We often tend to estimate the supply-demand dynamics for each industry at different stages. However, such estimations can be highly inaccurate in practice. A more practical approach is to observe inventory and price indicators. For instance, when demand suddenly improves at a certain stage (or supply falls short), we first observe passive destocking of end products alongside a simultaneous rebound in prices. If this trend continues, it generally signals the beginning of an upward cycle in corporate earnings. Therefore, I have always regarded the Producer Price Index (PPI) as a crucial indicator in investment, as it reflects the outcome of changes in supply and demand within the macroeconomy.

After more than three years of year-on-year declines in PPI since October 2022, there are now signs of a turnaround this year. A closer analysis of the data reveals that PPI has shown five consecutive months of month-on-month growth since last October, with an increasing number of sectors experiencing price increases, including non-ferrous metals, chemicals, and machinery equipment. As price declines narrow across most industries, the month-on-month growth in PPI has been expanding in recent months. Alongside this price recovery, industrial enterprise profits are also undergoing a bottoming-out reversal.

Over the past three decades, the longest period of PPI deflation occurred during the overcapacity phase from 2012 to 2016, following the 2008 four-trillion-yuan stimulus. During that cycle, year-on-year declines in PPI persisted for 54 months. The current cycle, which began in October 2022, has lasted 42 months so far, making it the second-longest deflationary period. The end of the previous deflationary cycle was driven partly by policy-led capacity reduction and partly by measures related to real estate inventory reduction. The current bottoming-out of PPI is attributed, in our view, to increased demand for related metals, materials, and equipment driven by investments in AI infrastructure (such as industrial goods like metals, optical fiber cables, fiberglass, and memory chips, as well as equipment like gas turbines, energy storage systems, and construction machinery). Additionally, prolonged weakness in corporate profits has forced the淘汰 of outdated capacity while limiting investments in new capacity (particularly in sub-sectors of chemicals and building materials). Furthermore, the real estate cycle nearing its bottom, coupled with rising investment demand in areas like power grids and shipbuilding, has contributed to the recovery of many other manufacturing sectors.

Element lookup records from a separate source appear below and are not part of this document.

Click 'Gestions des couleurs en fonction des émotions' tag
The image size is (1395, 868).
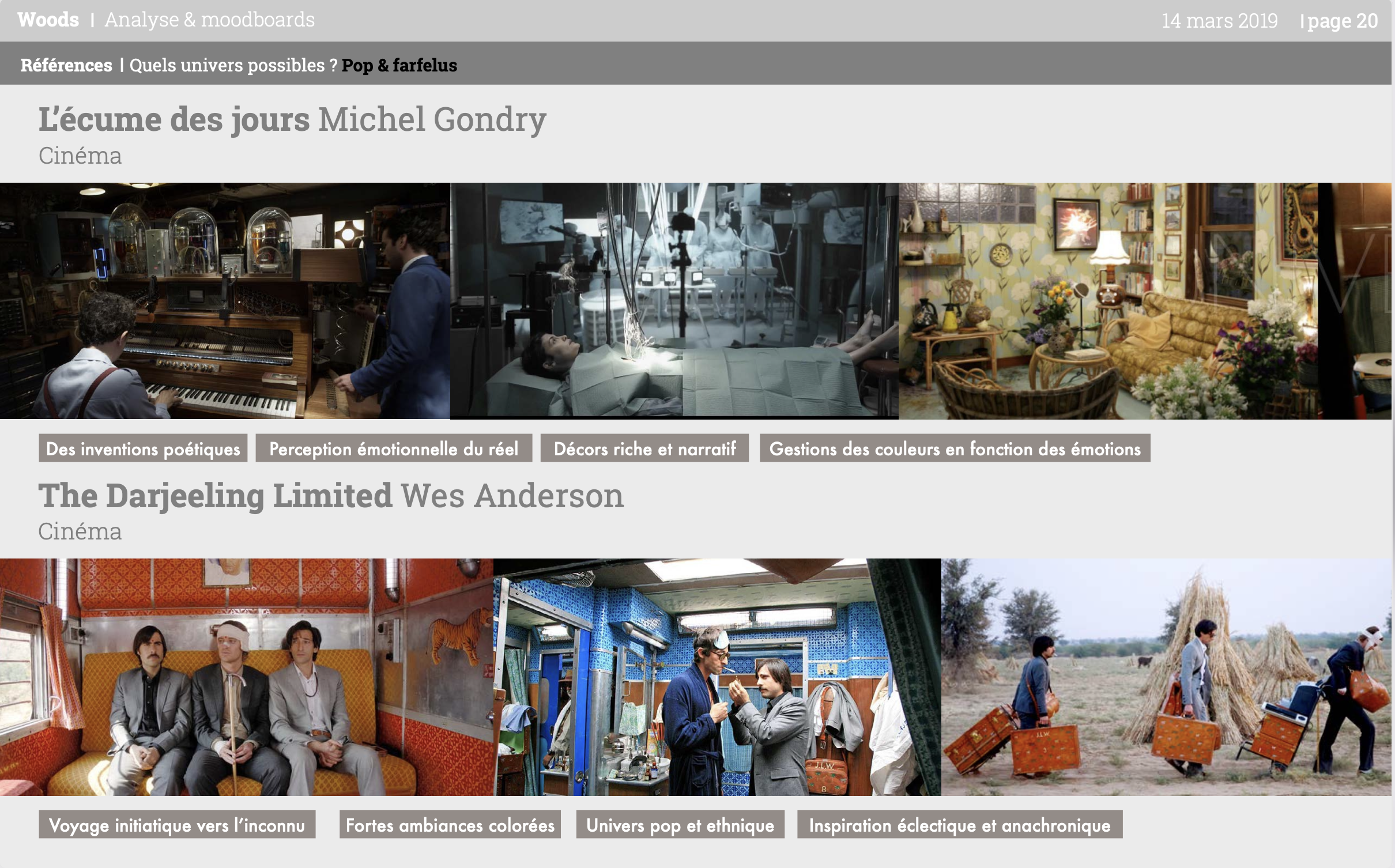coord(955,448)
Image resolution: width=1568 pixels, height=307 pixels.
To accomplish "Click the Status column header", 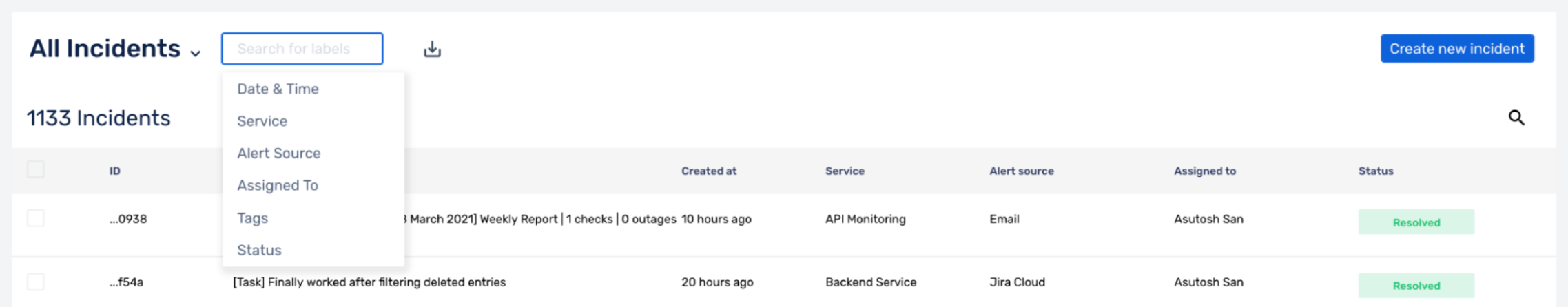I will (x=1376, y=171).
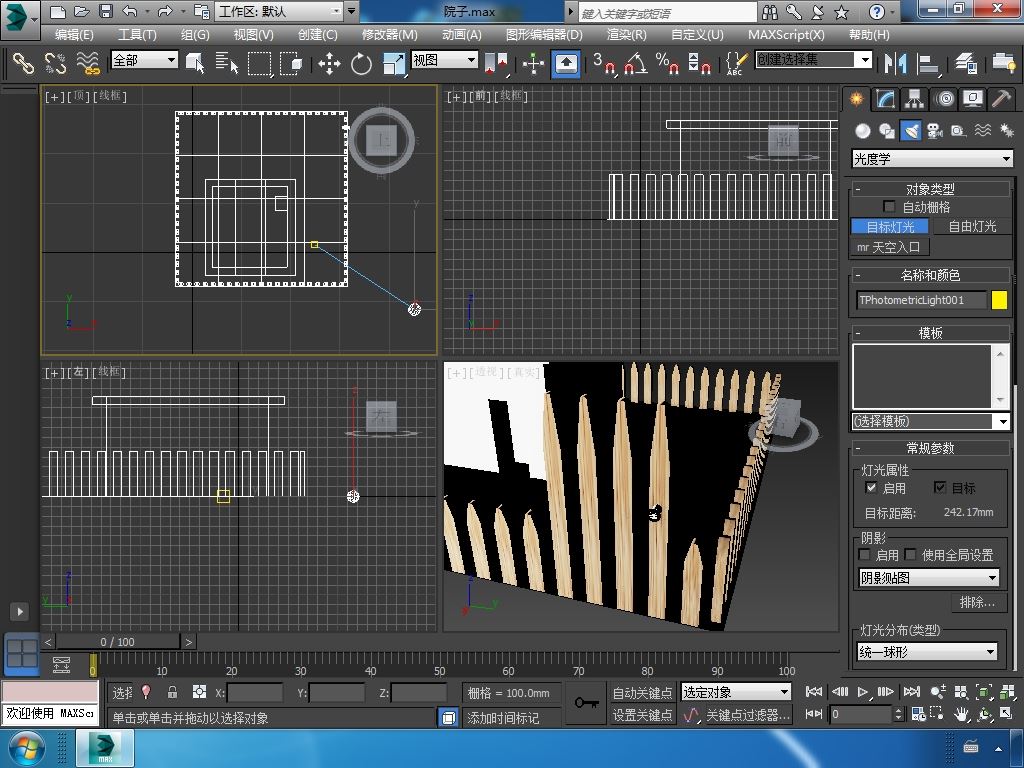Collapse the 对象类型 rollout
1024x768 pixels.
click(930, 188)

At present, the underlying logic driving these trends remains unchanged. Under continued constraints such as the dual-carbon goals, high-energy-consumption industries like building materials and steel may experience periodic supply shortages. The mild improvement in PPI during this cycle is likely not over, and cyclical stocks are expected to maintain their outperformance, with potential for the rally to spread from specific points to broader sectors.

Reflecting on the relationship between the stock market and PPI over the past 20 years, I have summarized several patterns for reference: 1) A bottoming-out in month-on-month PPI indicates reduced risks of economic slowdown, with risk-free interest rates at a cyclical low. During this phase, technology and growth stocks tend to outperform, depending on whether there is a major breakthrough in tech industries. The broader market is likely to experience volatility. 2) A turn to positive month-on-month PPI growth signals a bottoming-out in the economy and corporate profits, often heralding a bull market. Cyclical and manufacturing sectors typically deliver significant alpha, with the rally spreading more broadly. In contrast, financial and high-dividend sectors may underperform. 3) As month-on-month PPI peaks and year-on-year growth follows, consumer sectors may present relative opportunities, while cyclical sectors might be more suitable for a gradual exit strategy.